VIC-20 Projects: wAx Assembler, TRBo: Turtle RescueBot, Helix Colony, Sub Med, Trolley Problem, Dungeon of Dance, ZEPTOPOLIS, MIDI KERNAL, The Archivist, Ed for Prophet-5

WIP: MIDIcast BASIC extension

he/him/his
Robbie
Vic 20 Dabbler
Posts: 84
Joined: Tue Aug 11, 2020 4:36 am
Location: England

Re: LDA ($4000)

Post by Robbie »

That's a really elegant, hacker way of doing it.

Have you used that technique 'in anger' anywhere?
User avatar
Mike
Herr VC
Posts: 4841
Joined: Wed Dec 01, 2004 1:57 pm
Location: Munich, Germany
Occupation: electrical engineer

Re: LDA ($4000)

Post by Mike »

On the 65xx, if you (need to) hold pointer/address values 'outside' zeropage, it is a common idiom to copy/swap them over to zeropage when they're on active duty during a part of a routine and store the updated values back to their original places when they're not needed at the moment.

I.e., you were right on track with your OP, extended like thus:

Code: Select all

/* "activate" pointer in $4000 */
LDA $4000
STA $FD
LDA $4001
STA $FE

/* use working copy in $FD/$FE: */
LDY #0:LDA ($FD),Y or
LDX #0:LDA ($FD,X)

/* "retire" pointer back to $4000 */
LDA $FD
STA $4000
LDA $FE
STA $4001
You will likely see the "activate" and "retire" code snippets in the calling procedure, whereas the called procedure will use the fixed zeropage addresses to reference the pointer value as parameter.
User avatar
chysn
Vic 20 Scientist
Posts: 1205
Joined: Tue Oct 22, 2019 12:36 pm
Website: http://www.beigemaze.com
Location: Michigan, USA
Occupation: Software Dev Manager

Re: LDA ($4000)

Post by chysn »

Robbie wrote: Mon Sep 21, 2020 3:03 pm That's a really elegant, hacker way of doing it.

Have you used that technique 'in anger' anywhere?
HA! No, I have not. I like the phrase "in anger" here, though.

I always do a variation of the "activate" transfer that Mike suggests above. In most of my real-world code, the pointer is above zeropage because it's part of a larger data structure that requires a pointer to something (screen memory, etc.). So, I reserve a zeropage pointer for handling work on a current member of the data structure.
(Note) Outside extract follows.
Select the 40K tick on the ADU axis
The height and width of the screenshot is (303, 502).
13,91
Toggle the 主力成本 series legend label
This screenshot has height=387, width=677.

In my own code, I’ve found places where I used “retire” (or, “update”), and places where I didn’t. It depends :)

I spent some time reviewing my typical handling of pointers to data, and I usually write the "activate" as a subroutine that does something with the data. For example, in TRBo: Turtle RescueBot, there are up to (I think) six Patrols, and each Patrol is represented by an eight-byte data structure, the first two bytes being a pointer to the Patrol's screen location.

Each frame in the game calls a subroutine that iterates through each Patrol in the level, with the iterator being the Patrol index in X. This subroutine calls another subroutine that moves the Patrol based on its index. This subroutine calculates the address of the Patrol's data structure. It computes the Patrol's movements and updates the appropriate data, like the screen location. At the end, it calls a subroutine that places the character in the new position. This is a generic routine that can place any character given its address and character:

Code: Select all

; Place a Character
; Place the character on the screen at the specified address.
;
; Preparations
;     A - Low byte of the screen address
;     Y - High byte of the screen address
;     X - Character to place
;     Carry flag - Color if set, hidden if unset
PLACE:  STA DATA_L
        STY DATA_H
        TXA
        LDY #$00
        STA (DATA_L),Y
        LDA DATA_L
        LDY DATA_H      ; Falls through to CHRCOL
Only subroutines at the very end of such chains are concerned with the issue of indexed zeropage addressing. The data structure and how it's updated is handled separately.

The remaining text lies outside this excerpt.